Stanley Harrold. Subversives: Antislavery Community in Washington, D.C., 1828-1865. Baton Rouge: Louisiana State University Press, 2003. xv + 280 pp. $71.95 (cloth), ISBN 978-0-8071-2805-3; $26.95 (paper), ISBN 978-0-8071-2838-1.
Reviewed by Bradley Skelcher (Department of History, Political Science, and Philosophy, Delaware State University)
Published on H-DC (April, 2004)
Stanley Harrold in Subversives provides a focused study of antebellum Washington, D.C. and the struggles to destroy and conversely to defend slavery in the nation's capital. Harrold places his work within the broader context of abolitionism in the United States, particularly the northern abolitionist movement. In his telling of this great contest between antislavery and proslavery forces, Harrold sets out to show the "interracial cooperation" among opponents of slavery within Washington, D.C. and the Chesapeake Bay. Harrold vividly illustrates what he calls "practical abolitionism" among free and enslaved African Americans and approving whites. Historians have rarely spotlighted the daily tribulations within the antislavery movement, and for Washington, D.C., this is a first. Historian Peter J. Parish has observed that sweeping studies of slavery on a national and international scale have given way to more localized studies. As Harrold's work demonstrates, this is also becoming the case with the history of abolition. This micro (rather than macro) approach allows for more in-depth coverage of the antislavery movement, thereby leading to a deeper understanding of the individuals involved.
Harrold sets out to challenge earlier historical interpretations of the antislavery movement, using "interracial cooperation" as his central thesis. He disputes the "Revisionist" interpretations of the 1920s and 1930s that abolitionists were religious and moral fanatics, even insane. Quite the contrary, according to Harrold's depiction of abolitionists. Harrold describes whites and African Americans, both free and enslaved, as rational and intelligent individuals who committed themselves to work together for the common cause of eradicating slavery. He accomplishes this by meticulously scouring primary sources such as private letters, unpublished papers, and streams of newspaper articles and editorials. He augments these sources with a rich variety of secondary works, including his own: "The intellectual and historiographical parameters for this book are most directly established in my The Abolitionists and the South, 1831-1861."[1] He also acknowledges influence and support from the historian and editor of the series in which Subversives appears, James Brewer Stewart, author of Holy Warriors: The Abolitionists and American Slavery.
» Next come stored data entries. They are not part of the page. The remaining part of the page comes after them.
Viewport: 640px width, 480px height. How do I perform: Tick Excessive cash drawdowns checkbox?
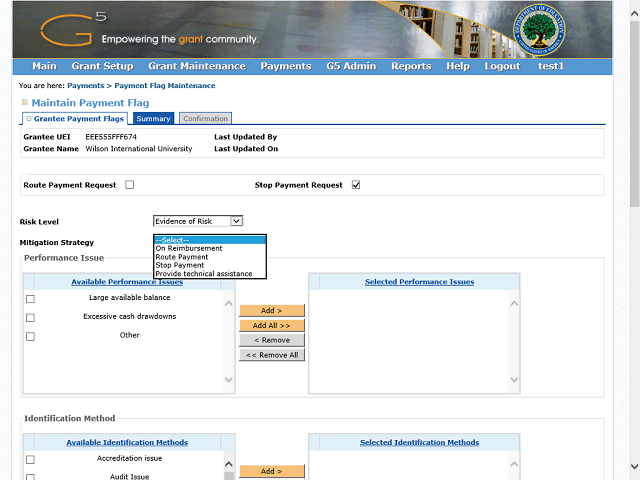(30, 317)
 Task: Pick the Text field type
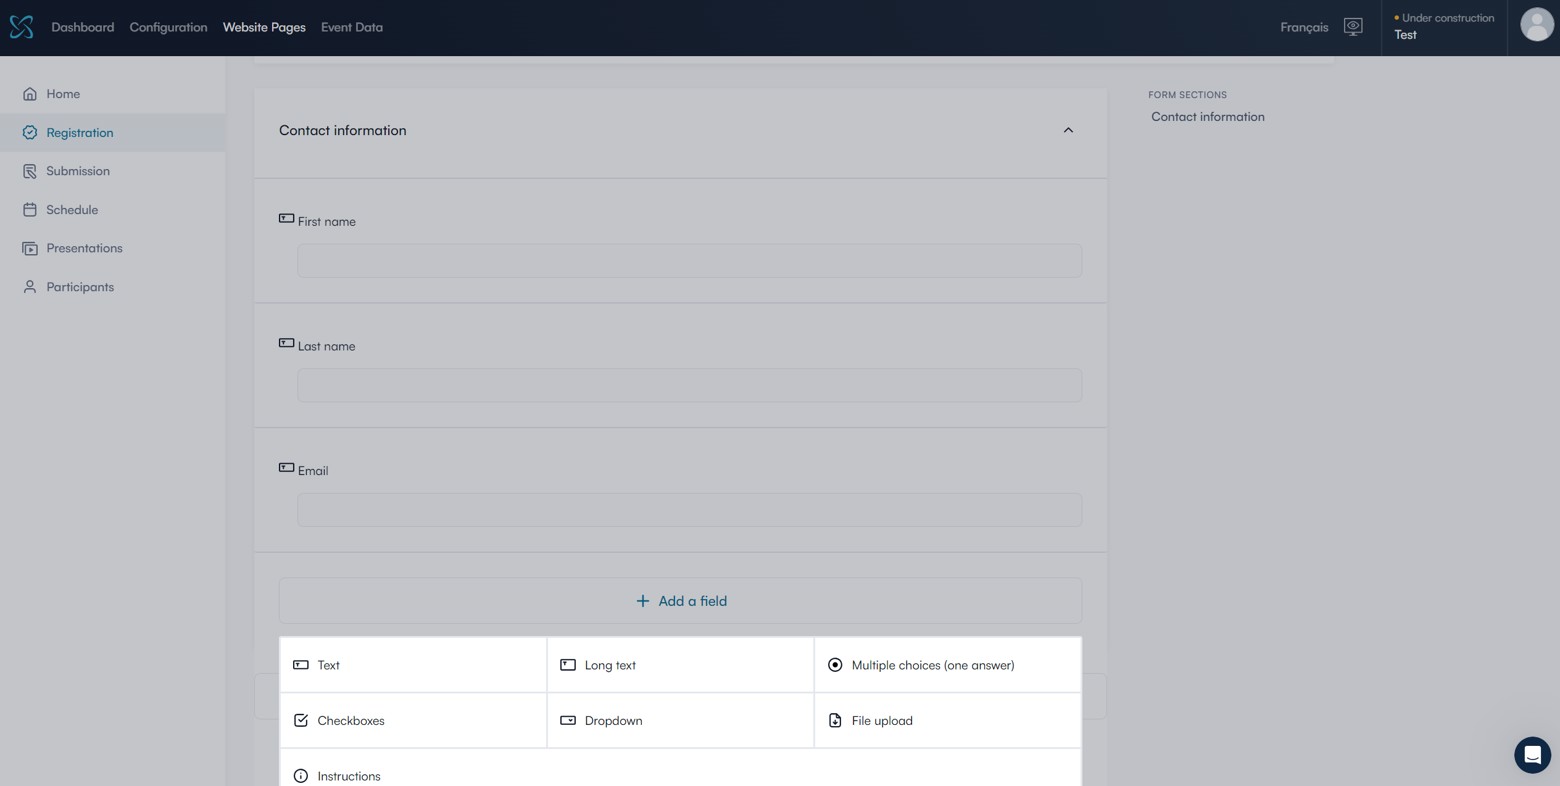click(x=413, y=665)
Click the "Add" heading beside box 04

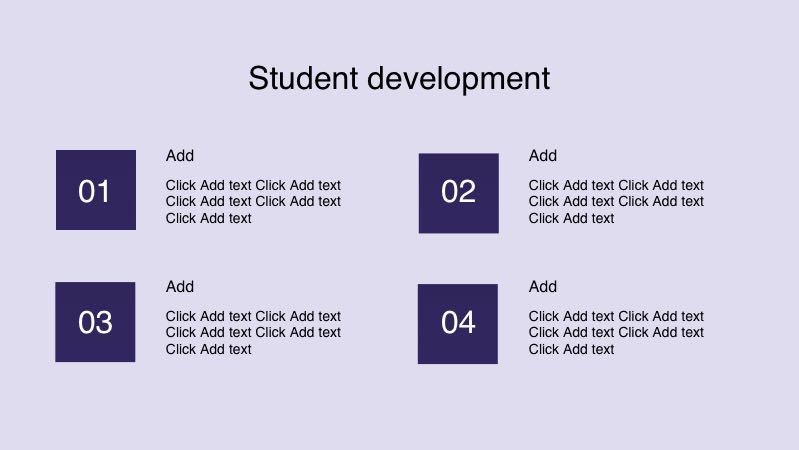click(543, 286)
Harrold draws on several other important historians of the abolitionist movement such as Betty Fladeland, who not only studied the movement, but also was an activist in the modern civil rights movement. Unlike other historians of abolition history, however, Harrold is not necessarily looking for a "usable past" to emulate or to justify contemporary movements to achieve an integrated society. Harrold combines sociology and social psychology along with studies on community in his analysis of abolitionist's motivations and characteristics.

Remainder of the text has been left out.